THE INPUT below:
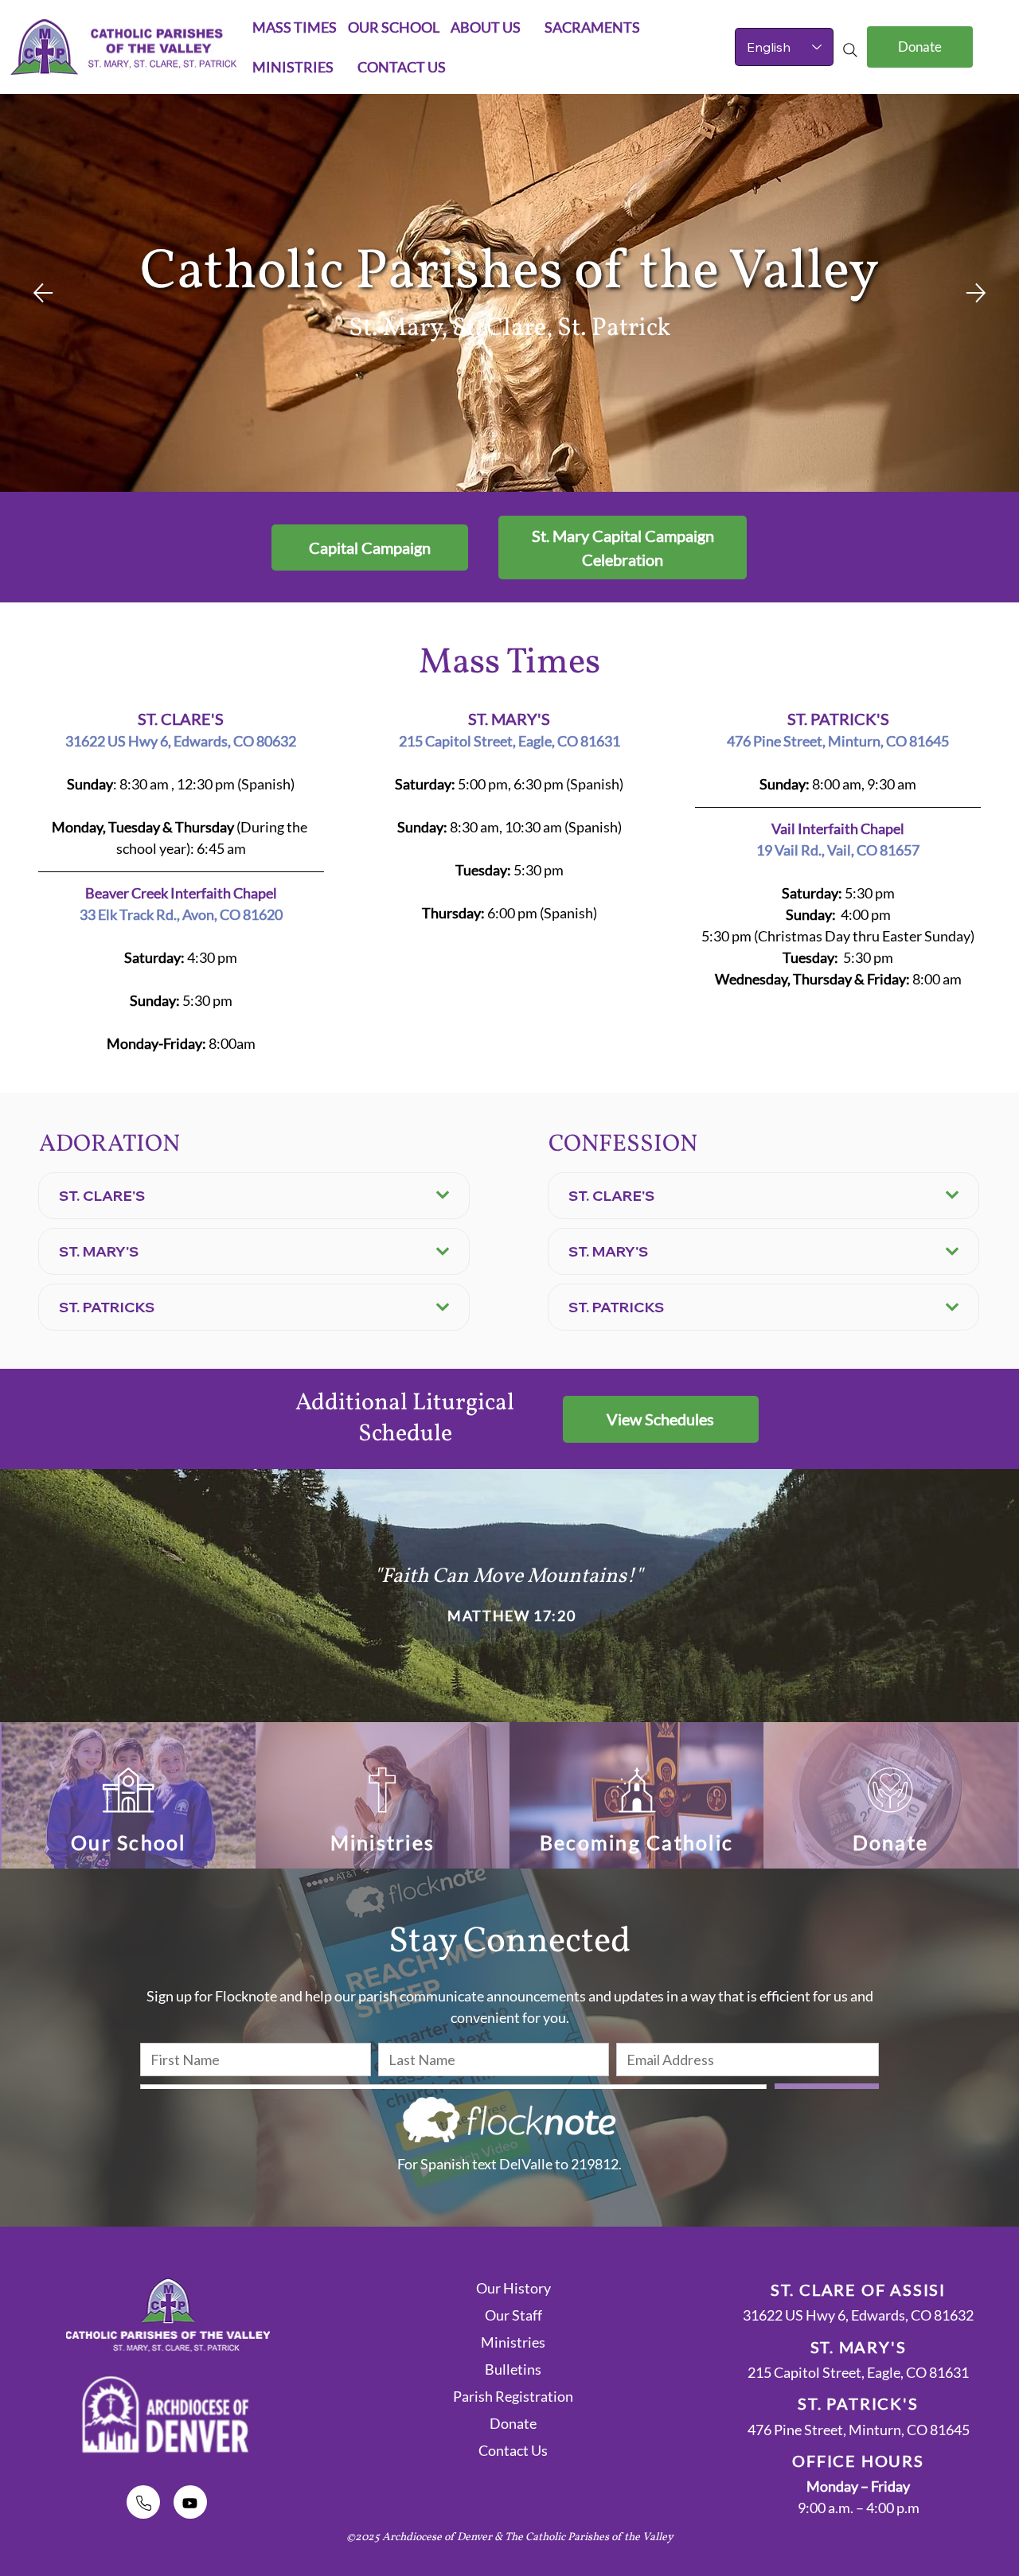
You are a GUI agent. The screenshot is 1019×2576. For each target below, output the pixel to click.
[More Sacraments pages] (649, 27)
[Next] (976, 293)
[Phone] (143, 2502)
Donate (891, 1842)
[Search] (850, 50)
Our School (128, 1842)
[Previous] (43, 293)
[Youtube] (190, 2502)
End of THE INPUT.
[TASK DIRECTIONS]:
Lines before the one containing "[Phone] (143, 2502)" are to be left out; that line and every line after it through the end of the data should be copied exactly.

[ANSWER TO THE PROBLEM]:
[Phone] (143, 2502)
Donate (891, 1842)
[Search] (850, 50)
Our School (128, 1842)
[Previous] (43, 293)
[Youtube] (190, 2502)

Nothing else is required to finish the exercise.